It’s a guilty pleasure of mine to watch the Catfish TV show! And it was the show, along with my own not so spectacular online dating experiences that inspired me to write about this very specific kind of romance. Depending on your definition of what true romantic love is, your answer to, ” Is it love or a Catfish?” may differ from mine. My answer is, it isn’t love until you know them, regardless of how true their identity is. But, my dear reader, ultimately, no one can really tell you in your heart what you know to be true.
There are always exceptions to the rule. The rule being, if it seems fishy, it’s a total catfish! You could be the lucky one. However, just in case you aren’t the lucky one and you’ve never actually met your love interest in person before, I have 3 other very important questions that could save you some time, energy and heartache. If you’re head over heels in love and maybe even said those three HUGE words to that special someone online or over the phone:
How can you love who they are when you don’t know who they are?

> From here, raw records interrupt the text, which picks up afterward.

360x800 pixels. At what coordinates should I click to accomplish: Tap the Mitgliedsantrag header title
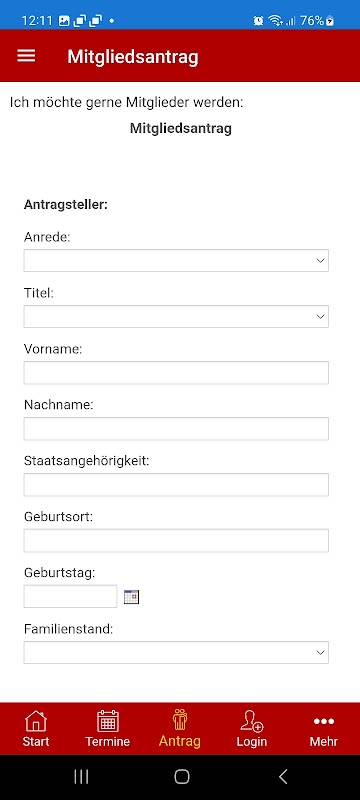[133, 57]
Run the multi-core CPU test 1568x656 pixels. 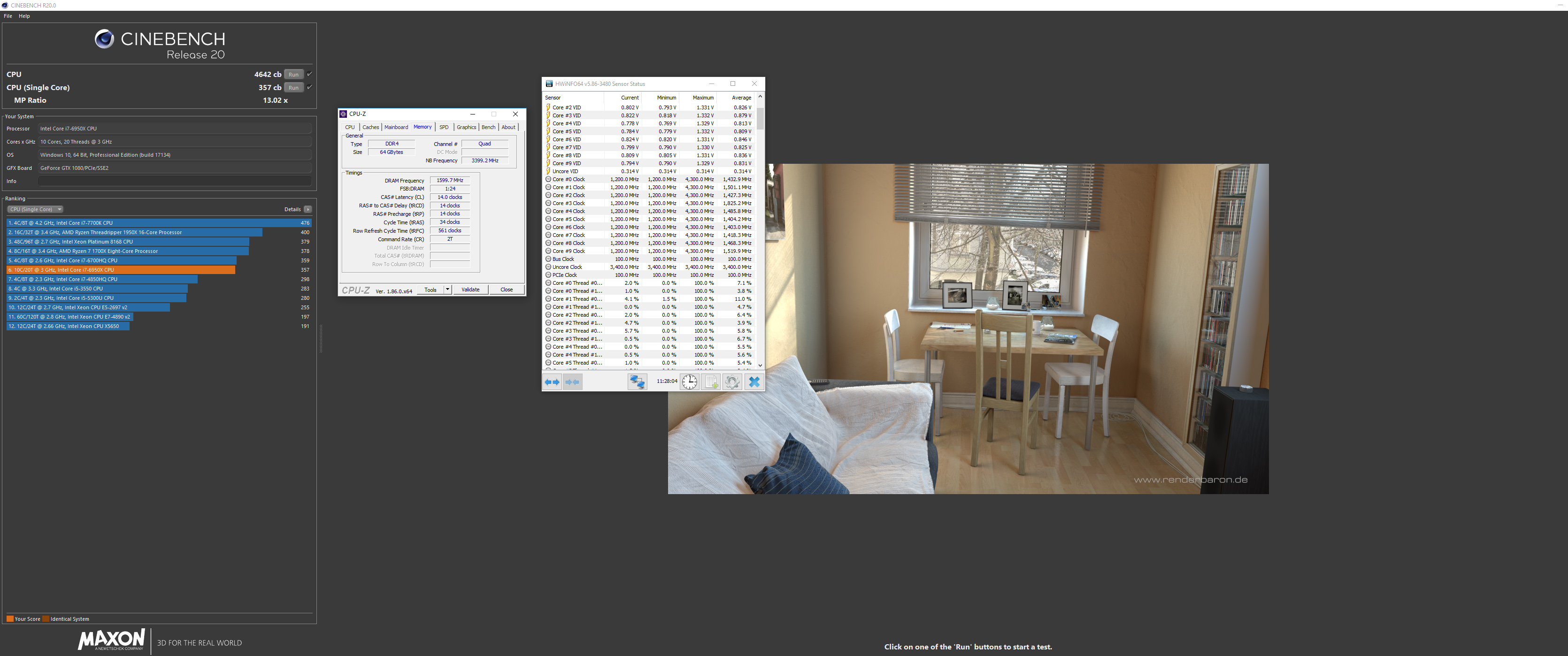[x=293, y=74]
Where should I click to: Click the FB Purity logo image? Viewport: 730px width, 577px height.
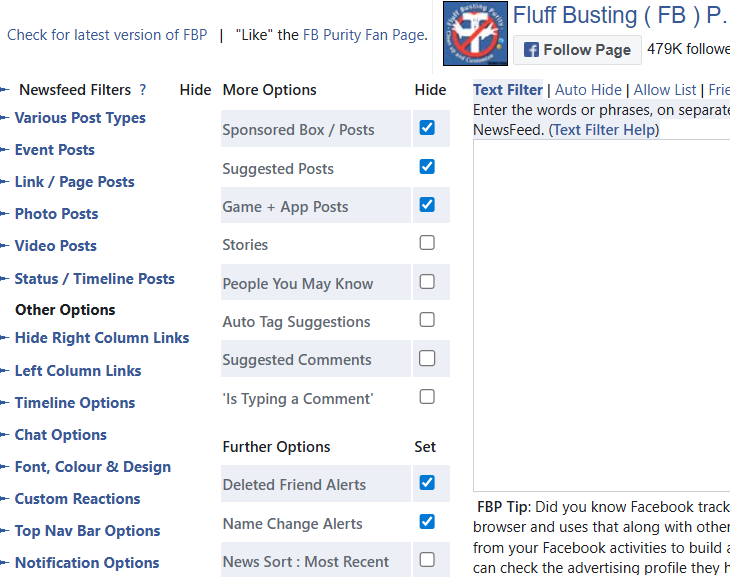(x=475, y=33)
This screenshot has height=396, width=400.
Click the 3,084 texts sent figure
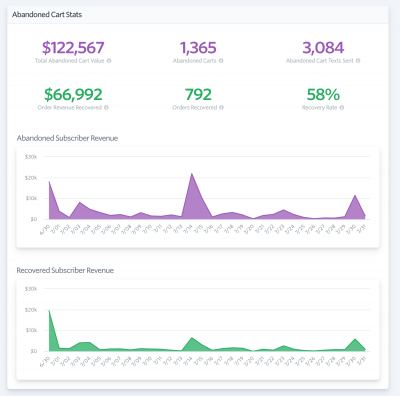pos(323,48)
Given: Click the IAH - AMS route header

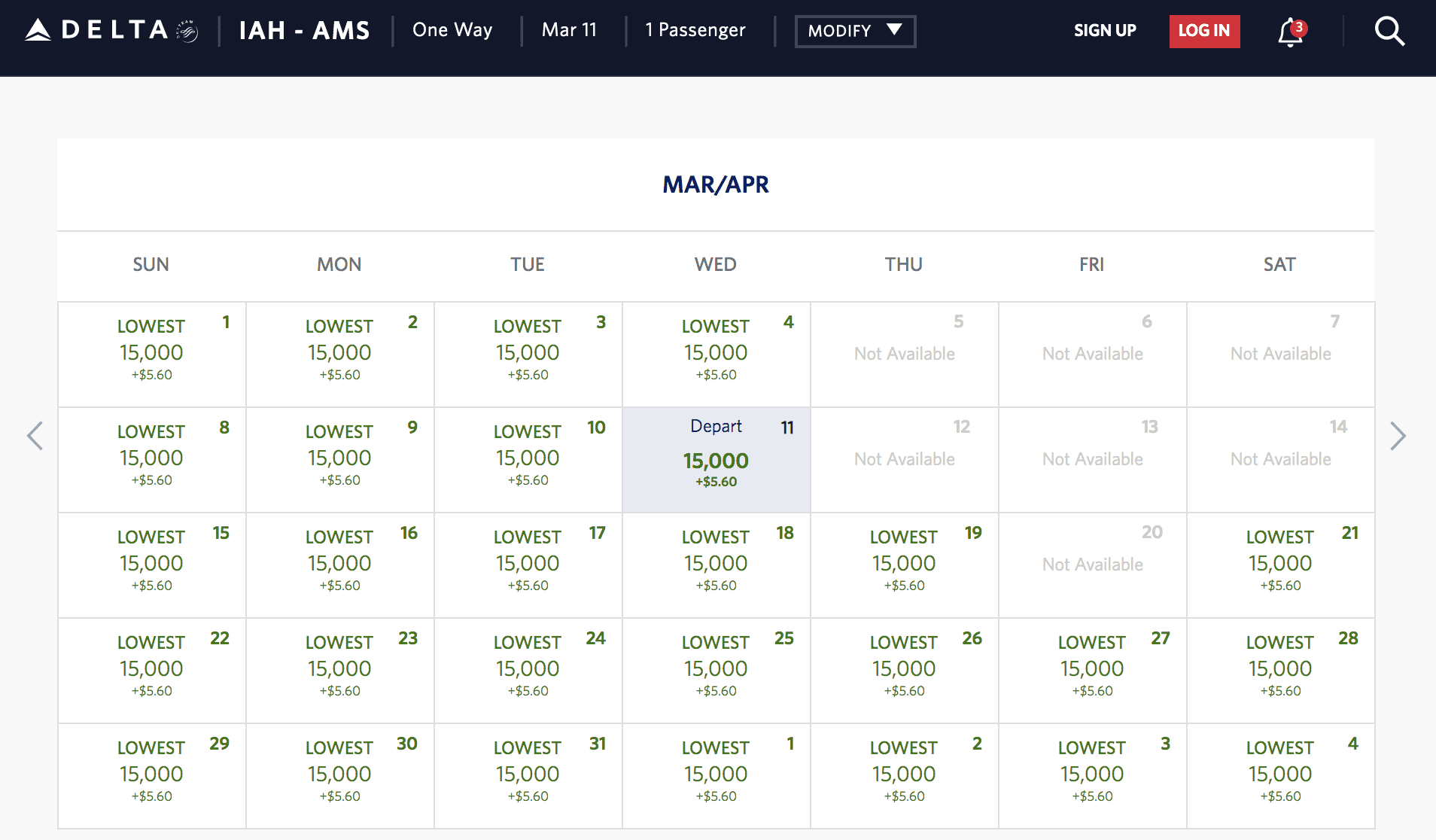Looking at the screenshot, I should tap(304, 30).
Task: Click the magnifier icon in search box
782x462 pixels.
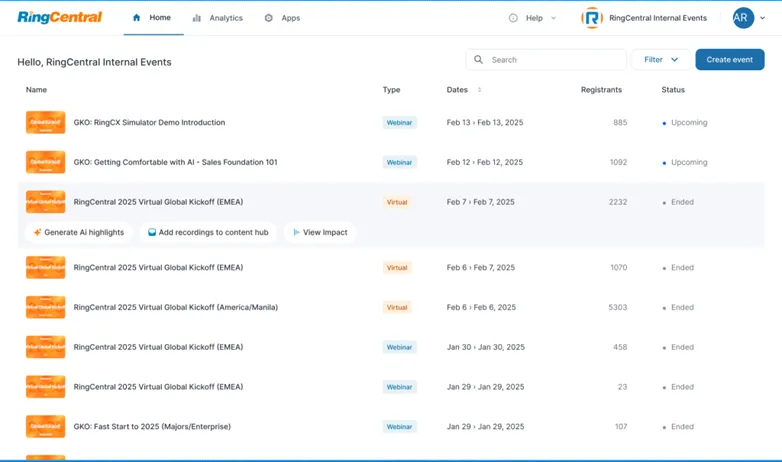Action: tap(479, 60)
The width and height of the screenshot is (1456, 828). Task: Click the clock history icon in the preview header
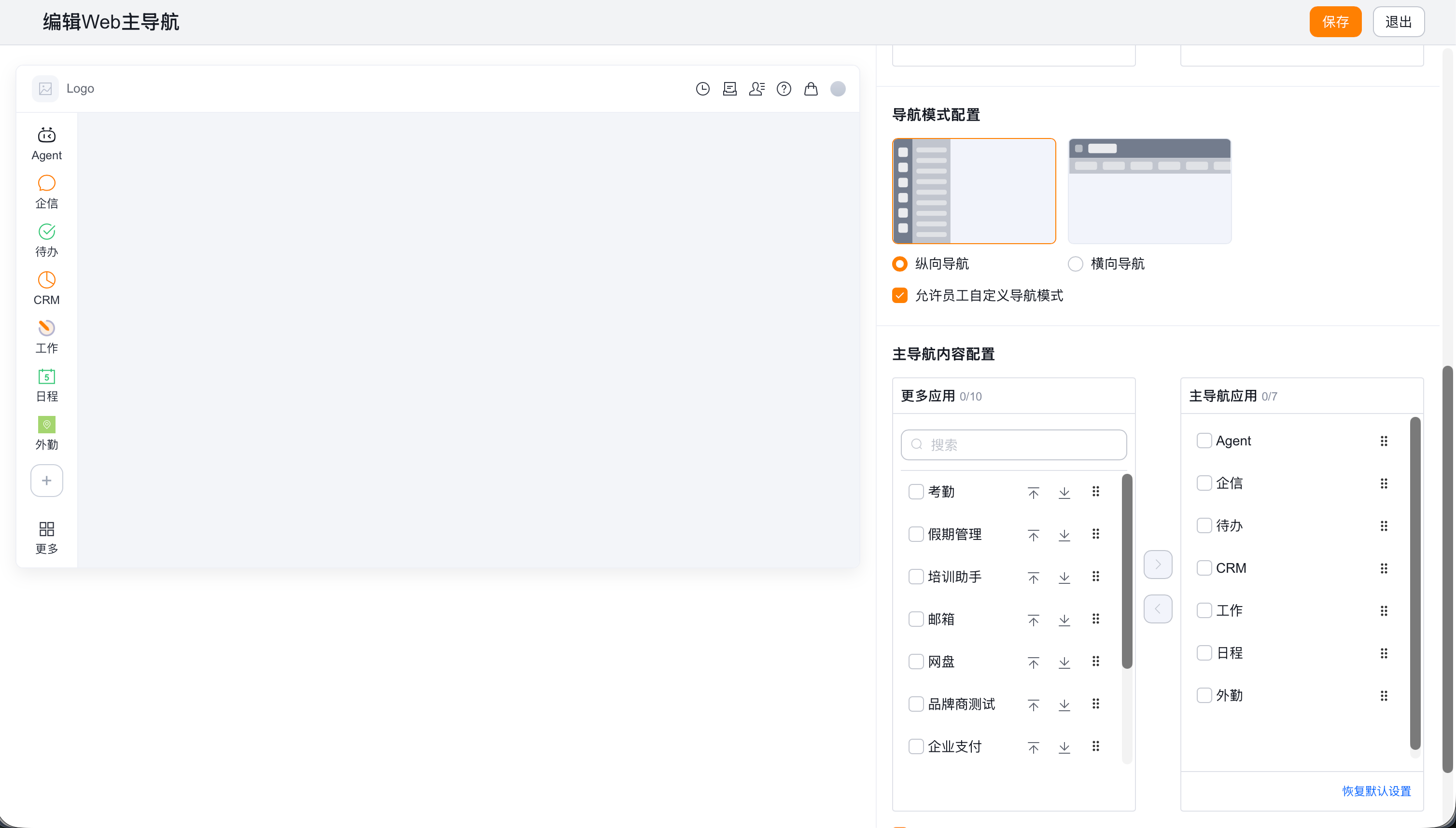pos(703,89)
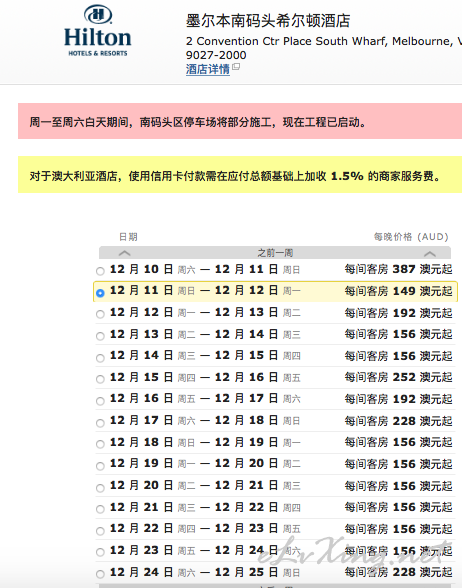This screenshot has width=462, height=588.
Task: Click the pink parking construction notice
Action: click(x=240, y=121)
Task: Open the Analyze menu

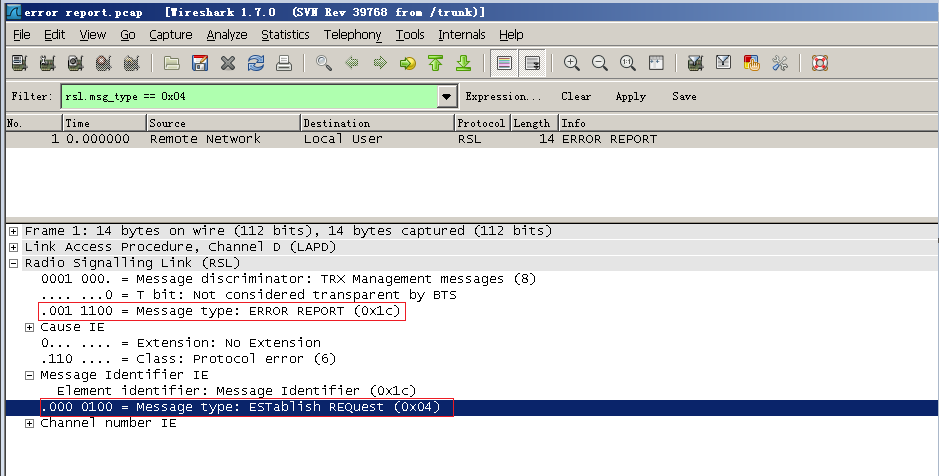Action: 226,35
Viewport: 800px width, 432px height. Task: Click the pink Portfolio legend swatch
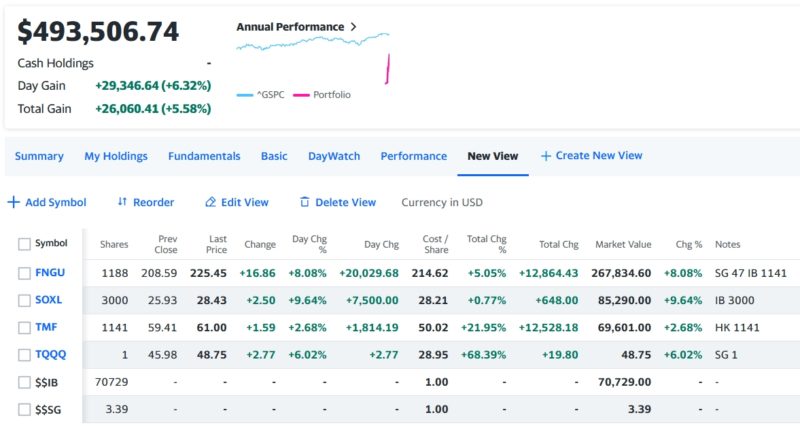300,95
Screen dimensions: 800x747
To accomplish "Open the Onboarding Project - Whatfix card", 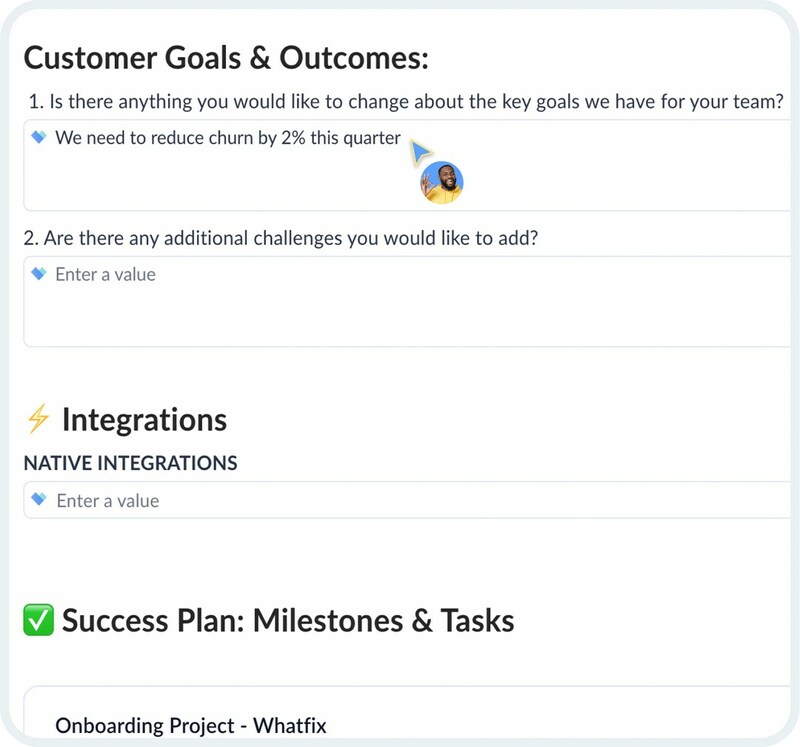I will [408, 712].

If you consider that question you may find that the answer to ” Is it love or a catfish?” isn’t as simple as finding out if the person you’re talking to is a fake or not. Because the truth is, even if they aren’t lying about their identity, a major part of loving someone is loving who they truly are. And knowing who they truly are means, knowing who they are around you, their history, the kind of person they are in the world, who they are within their family and even getting a glimpse of who they are in private. This takes time. If you’re thinking, “Wait, I’ve put in my time. We’ve been speaking for years about all of those things.” Let me just gently stop you there.
How Much Communication Do You Need?
Verbal communication is only a part of how we communicate with each other. And as the saying goes, “Words are Wind.” Meaning, if you’re only verbally communicating through online dating, they’re just saying words. They may be false, they may hold no weight, they may not be as you interpreted them. They’re words may change direction as easily as the wind. To sum it up, anyone can say words that are pleasing. Consider how complex you are and how much more you are in comparison to what you can say about yourself.
You may have heard of the percentages associated with communication. To simplify it, I’ll only say that communication is made of body language, tone of voice and spoken word. Guess which one is the smallest percentage… Take that into consideration along with the “Words are Wind.” quote and the connection between you and your catfish, becomes a bit more thin.
So how do you love someone, when you can’t fully communicate with them? If you’re in that not so lucky online dating relationship that’s only via text, what you communicate is even less because even tone of voice is left to interpretation and having good faith in your possible catfish.
When parts of your love interest remain hidden, how do you love those parts?
How do you love their interaction with you, when you haven’t experienced it? There’s a reason why some some people hit it off in person and others don’t. There’s physical attraction and chemistry to consider. Or things you never thought could make a difference, but oh boy do they! Standing just a few inches shorter than you could be a total turn off, or even the way they hold themselves.
In person, there’s so much more to learn, like if they’re the kind of person who holds the door for you, has natural charm, has really bad breath, isn’t forward enough, or too forward. The list is endless. Some people’s personalities, in person, completely blossom. The barrier is down and you see their authentic self, for better or worse. Most of all, how we feel in their presence can only be experienced in person.
This experience happens because you are with them. They can be the same exact person as they are on the phone or via text, but if you do not genuinely click in person, your future together is not on solid ground. It’s not the face to face experience with a potential catfish that makes the difference. It’s the result of both peoples energies, emotions and reactions coming together that truly makes the difference.
There is a special feeling that goes along with being with someone in person, that cannot be replaced. Imagine having a child that you can only speak with on the phone or text. There is a more human element that is missing. So I ask, if you are not in person, how will you ever have that experience if you’re not one on one? How can you love that experience or them if you haven’t fully experienced what your unique, in person connection is like?
It’s easy and feels a little satisfying to romanticize people because of our own romantic visions of our possible future with them. Sometimes we are so preoccupied with the fantasy that we forget to know who the person truly is.
I believe that who someone truly is, is embedded within their souls, at their very heart. Who they are is their dreams, spoken and unspoken. Who they are is glimpsed in the paths they choose in life and how they thrive. Who someone is, is sometimes hidden from even themselves and are yet to be discovered.
So I’ll ask you again, how do you love who they are when you don’t know who they are? How do you love someone, if you don’t truly know on all levels who they truly are and who they are with you in person?
We can always have love and care for people. But romantic, love you forever, there through the thick and thin, love you even if we fight, adore you so much kind of love, is love that’s best experienced in person. If you believe that this is what you have with your potential catfish, put it to the test. Will that connection hold up, when you finally learn what an in person connection is like?
Ask yourself, what does your gut say, what does your spirit say, what does your inner wisdom say about your potential catfish?